Nikkei Asia reported on Saturday that the Japanese government, beginning Monday until late January, will ban entry from all countries to prevent the spread of the more contagious strain of the coronavirus first found in the UK.
Japan, which had previously introduced entry restrictions from the UK, is now extending the restrictions worldwide.
However, the Global Times found on the official website of the Ministry of Foreign Affairs of Japan that people from 16 countries and regions which have basically brought the epidemic under control, including China, South Korea and Singapore, are allowed to enter Japan for business activities.
Business staff do not need to be quarantined for short stays, while those staying long term in Japan need to be quarantined in hotels or their homes for two weeks. This clause under the bilateral "business fast track" policy has not changed and is not affected by the new entry ban, according to the Japanese Foreign Ministry.
Those who are eligible to study in Japan will still be allowed to enter the country and will be quarantined for two weeks, except those who have stayed in the UK and South Africa within the last 14 days, said the ministry.
Japan will also allow diplomats and other special personnel to enter the country, the Asahi Shimbun reported Saturday.
Japanese people stranded abroad are also allowed to return home. If the new strain of the coronavirus is found in their place of departure, they are required to provide a negative nucleic acid test certificate obtained within 72 hours before departure, and must be tested again when entering Japan, according to the ministry.
For foreigners from most other countries and regions, Japan will suspend new entries, including short-term business trips and those for other purposes.
As of Saturday, seven people who had arrived in the country from the UK were found to be infected with a new variant of the coronavirus, the Japan Times reported Sunday.
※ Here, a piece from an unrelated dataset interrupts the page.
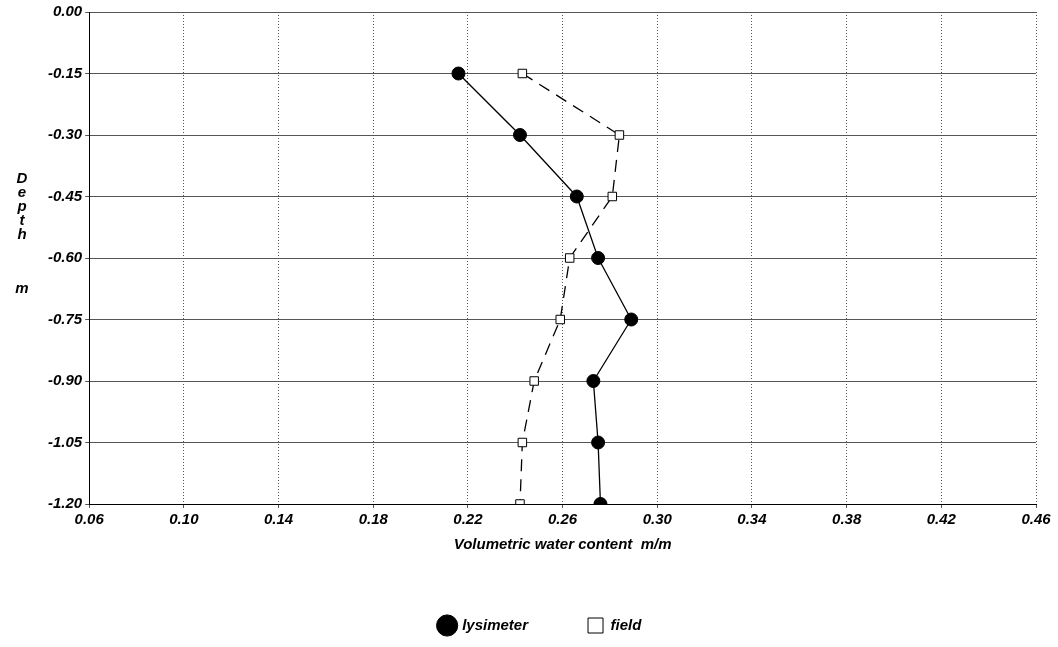 The image size is (1058, 647). What do you see at coordinates (90, 519) in the screenshot?
I see `x-tick-label: 0.06` at bounding box center [90, 519].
Analysts said the new measures are aimed at reducing the number of cases as quickly as possible. But as a large number of eligible foreigners still can enter Japan under the new policy, whether the policy will have an effect on the country's epidemic prevention is uncertain, they said.
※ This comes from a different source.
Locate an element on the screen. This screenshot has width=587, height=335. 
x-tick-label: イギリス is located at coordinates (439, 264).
"This move demonstrates the Japanese government's determination to fight the pandemic amid a decline in the approval rate for the current administration," Da Zhigang, director of the Institute of Northeast Asian Studies at Heilongjiang Provincial Academy of Social Sciences, told the Global Times on Sunday. "For Japan at the moment, it is only possible to revive the economy when the epidemic is under control."
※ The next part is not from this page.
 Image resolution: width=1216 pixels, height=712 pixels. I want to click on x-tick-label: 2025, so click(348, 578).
Japanese Prime Minister Yoshihide Suga has faced the double challenge of fighting against the epidemic and revitalizing the economy since taking office, and the new policy reflects these goals, Da noted.
Exempting China from the entry ban list shows the Japanese government recognizes China's epidemic control. China also has the necessary prerequisites, generally stable epidemic control and normal business activities, to maintain the "fast track" for business personnel exchanges with Japan amid the pandemic, he said.
China is unlikely to follow in the steps of Japan to ban the entry of foreign nationals, but the country is also enhancing measures to do things right, Zeng Guang, chief epidemiologist of the Chinese Center for Disease Control and Prevention (CDC), told the Global Times, noting that besides epidemic control, imports and exports are also in China's consideration.